Also, two checkpoint operations are performed during an undo tablespace truncate operation. The first checkpoint operation removes the old undo tablespace pages from the buffer pool. The second checkpoint flushes the initial pages of the new undo tablespace to disk. On a busy system, the first checkpoint in particular can temporarily affect system performance if there is a large number of pages to remove.

Undo Tablespace Truncation Recovery

An undo tablespace truncate operation creates a temporary 'undo_SPACE_NUMBER_trunc.log' file in the server log directory. That log directory is defined by 'innodb_log_group_home_dir'. If a system failure occurs during the truncate operation, the temporary log file permits the startup process to identify undo tablespaces that were being truncated and to continue the operation.

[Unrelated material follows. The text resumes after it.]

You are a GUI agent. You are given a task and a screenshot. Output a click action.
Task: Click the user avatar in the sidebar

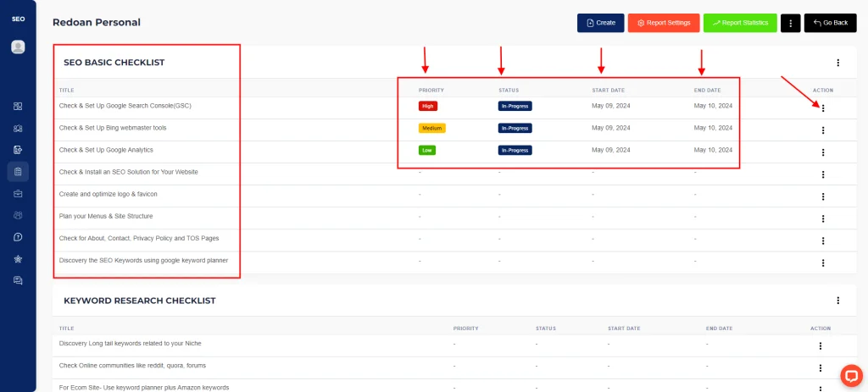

File: manual.info.tmp, Node: innodb-temporary-tablespace, Prev: innodb-undo-tablespaces, Up: innodb-tablespace

14.6.3.5 The Temporary Tablespace .................................

Non-compressed, user-created temporary tables and on-disk internal temporary tables are created in a shared temporary tablespace. The 'innodb_temp_data_file_path' variable defines the relative path, name, size, and attributes for temporary tablespace data files. If no value is specified for 'innodb_temp_data_file_path', the default behavior is to create an auto-extending data file named 'ibtmp1' in the 'innodb_data_home_dir' directory that is slightly larger than 12MB.

Note:

In MySQL 5.6, non-compressed temporary tables are created in individual file-per-table tablespaces in the temporary file directory, or in the 'InnoDB' system tablespace in the data directory if 'innodb_file_per_table' is disabled. The introduction of a shared temporary tablespace in MySQL 5.7 removes performance costs associated with creating and removing a file-per-table tablespace for each temporary table. A dedicated temporary tablespace also means that it is no longer necessary to save temporary table metadata to the 'InnoDB' system tables.

Compressed temporary tables, which are temporary tables created using the 'ROW_FORMAT=COMPRESSED' attribute, are created in file-per-table tablespaces in the temporary file directory.

The temporary tablespace is removed on normal shutdown or on an aborted initialization, and is recreated each time the server is started. The temporary tablespace receives a dynamically generated space ID when it is created. Startup is refused if the temporary tablespace cannot be created. The temporary tablespace is not removed if the server halts unexpectedly. In this case, a database administrator can remove the temporary tablespace manually or restart the server, which removes and recreates the temporary tablespace automatically.

The temporary tablespace cannot reside on a raw device.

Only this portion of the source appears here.